Pode não ser um clássico e certamente não o será. A Nigéria ainda teve alguns bons momentos em mundiais anteriores, mas não foi além da esperança. O Irã já está no lucro só em participar da Copa. Tanto que ontem os seus jogadores vibraram até mesmo no treino para conhecer o estádio e o gramado do velho Joaquim Américo, a nova Arena da Baixada, que finalmente tem seu dia de inauguração oficial.

Mas, seja como for, é um marco histórico e só se aguarda o melhor para a imagem da Baixada e de Curitiba, expostos aos 3 bilhões de espectadores de todo o mundo. E esse é, enfim, o grande legado da Copa.

Com direito até ao uso dos recursos do "gol tecnológico", validando um dos gols de ontem, da França, sobre Honduras, o Mundial transcorre sem grandes sobressaltos em seus primeiros dias. Confirma na festa de arquibancada a expectativa de muito interesse e vibração, passa por cima de algumas poucas manifestações oportunistas e, dentro de campo, exceto pela surpresa da Costa Rica vencendo o Uruguai, tudo segue seu percurso normal.

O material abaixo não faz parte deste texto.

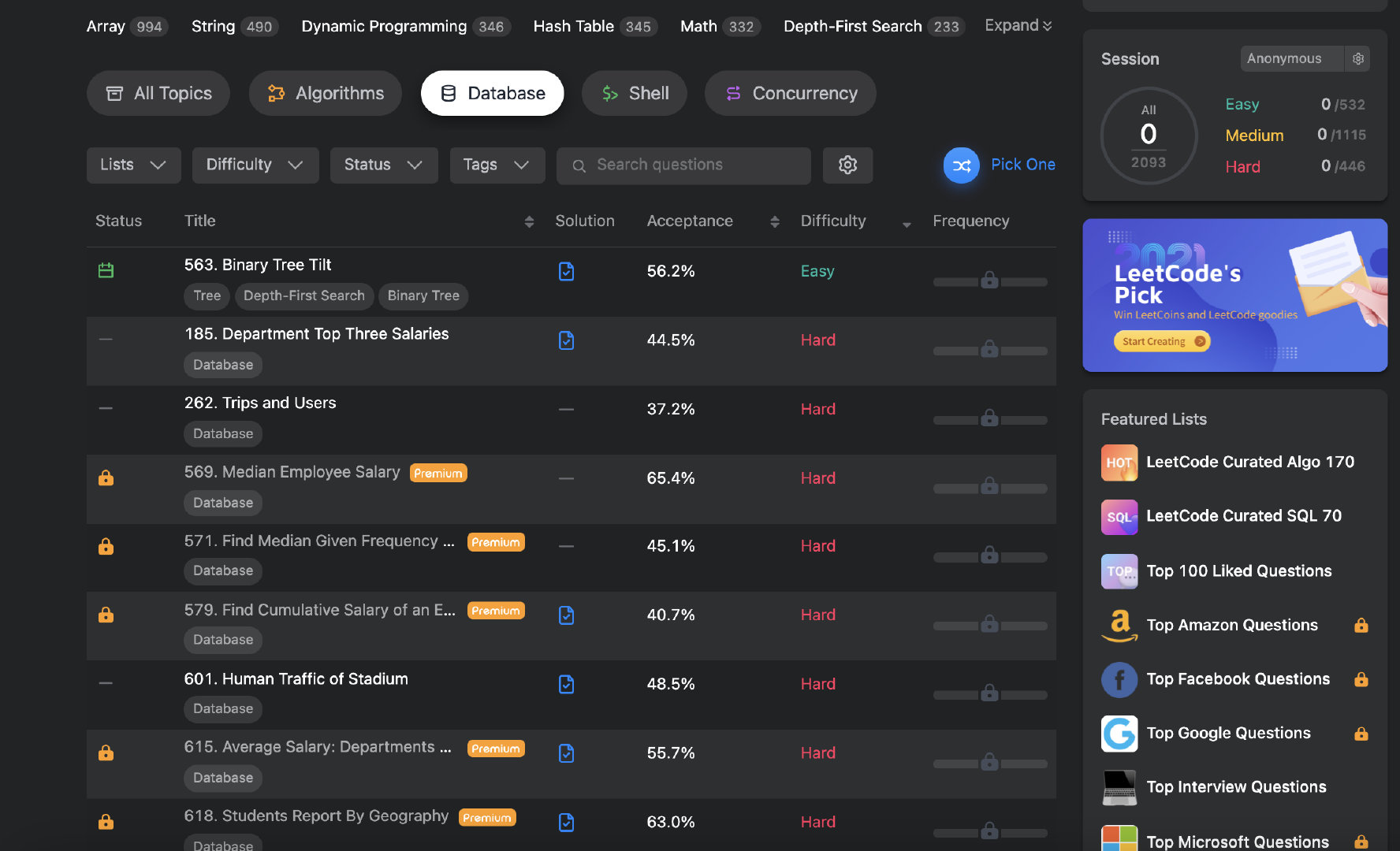Open the Status filter dropdown

point(383,165)
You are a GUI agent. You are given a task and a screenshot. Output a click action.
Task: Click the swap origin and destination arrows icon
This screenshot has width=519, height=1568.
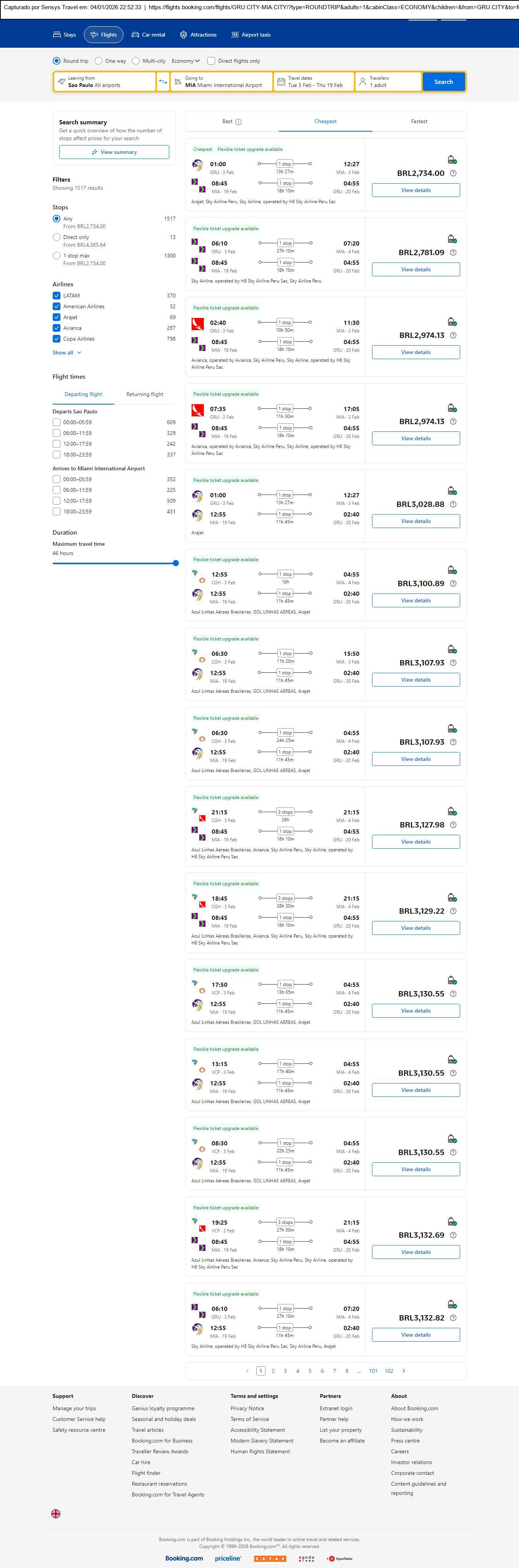163,82
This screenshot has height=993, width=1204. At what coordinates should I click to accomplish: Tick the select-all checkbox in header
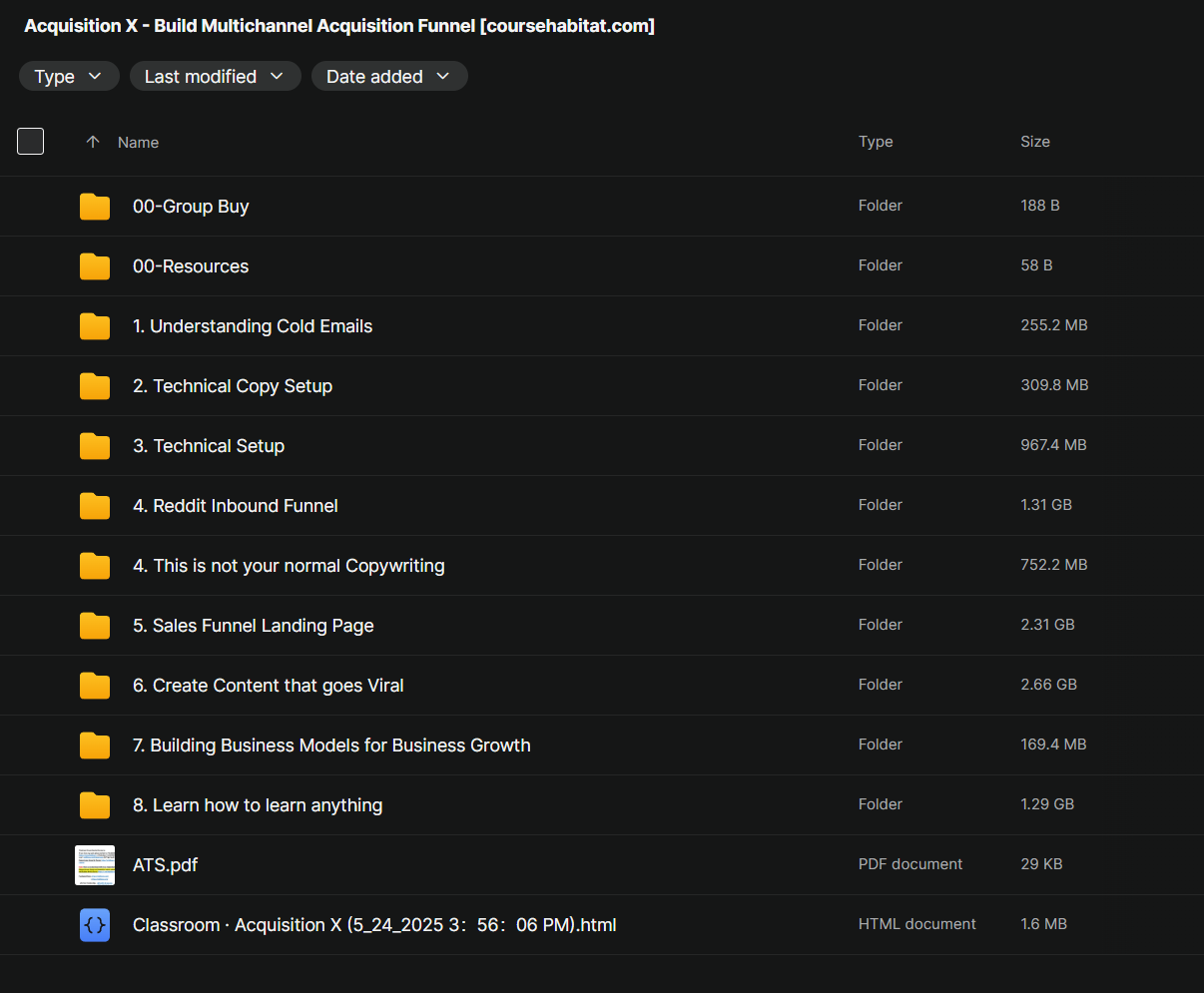(31, 142)
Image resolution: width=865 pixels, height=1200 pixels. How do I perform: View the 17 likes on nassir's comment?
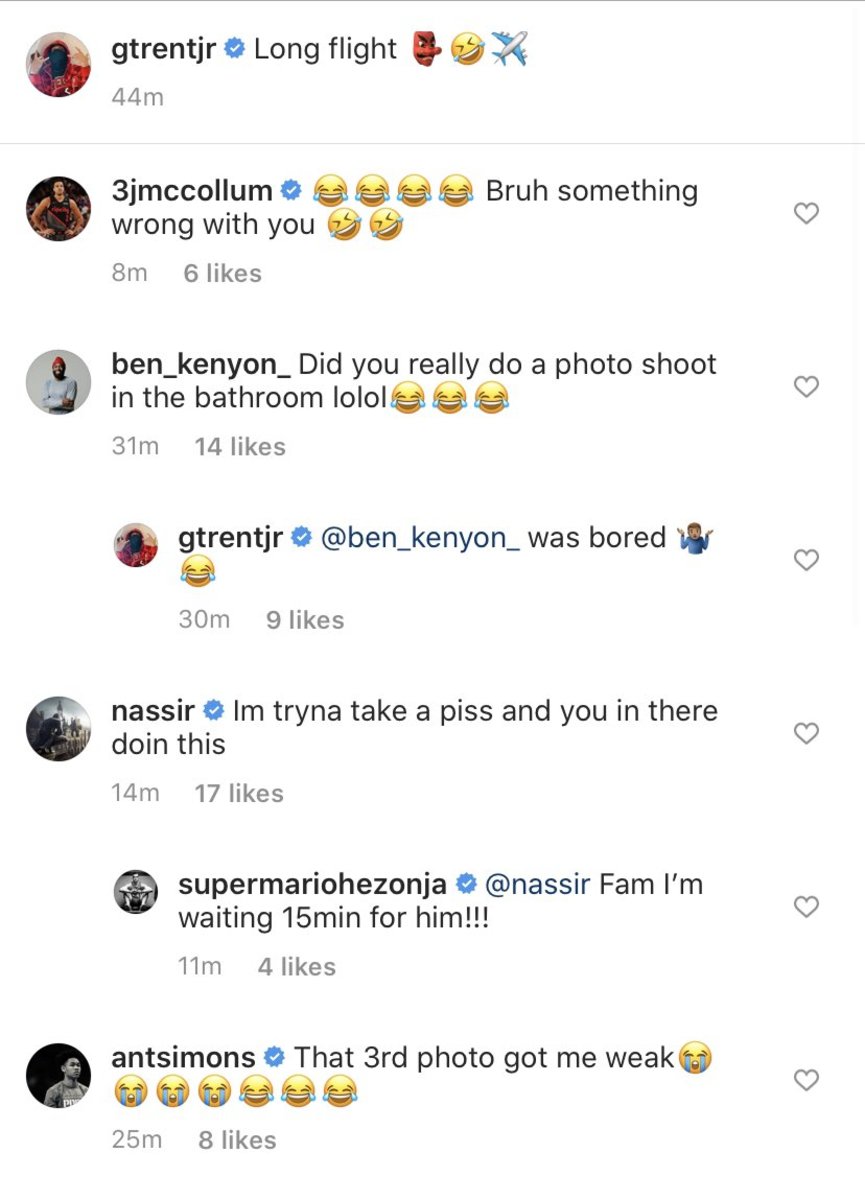tap(239, 794)
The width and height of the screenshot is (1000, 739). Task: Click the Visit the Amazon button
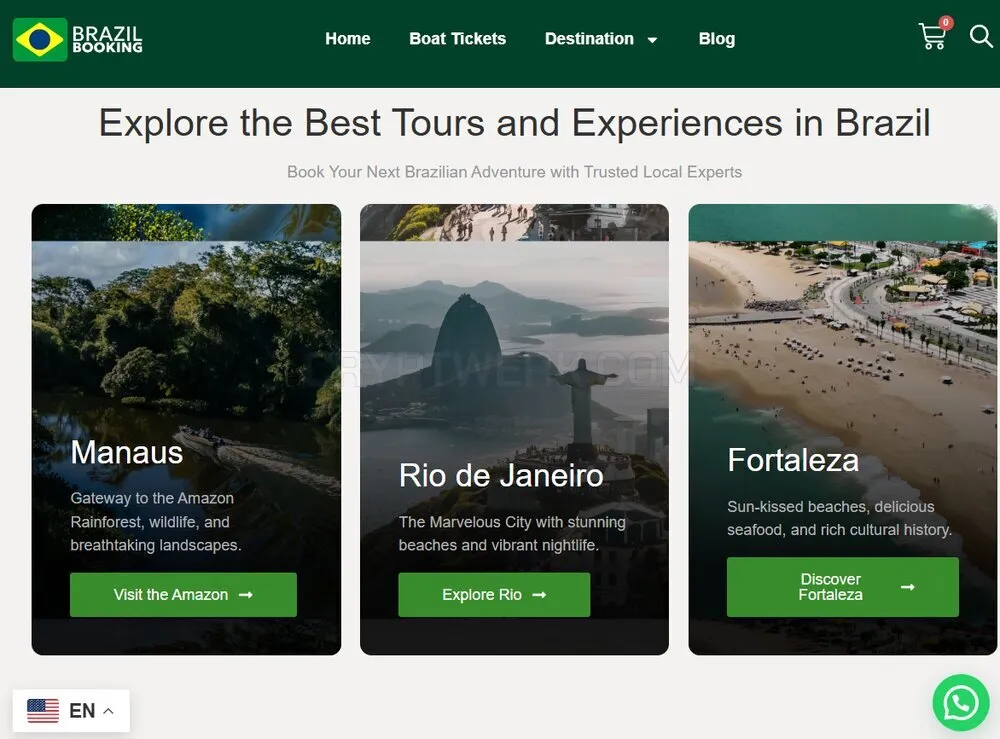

A começar pela seleção brasileira, que superou a pressão da partida de estreia com a virada sobre a Croácia e, acredita-se, estará mais à vontade para enfrentar o México na partida de amanhã, em Fortaleza. Os mexicanos tiveram de fazer três gols para valer um no triunfo sobre Camarões, mas não mostraram a mesma força e a mesma pegada de outros tempos, inclusive daquele confronto de final olímpica que venceram contra nós.

E ontem foi a vez da estreia argentina. Muito abaixo da expectativa, a marcação bósnia sobre Messi foi intensa e ele praticamente não conseguiu encontrar espaço. Na única chance, fez o gol que garantiu a vitória.

E para quem achou dureza a estreia do Brasil sobre a Croácia, a apertada vitória argentina mostrou que o nível técnico dessa Copa é muito equilibrado e que os detalhes farão a diferença.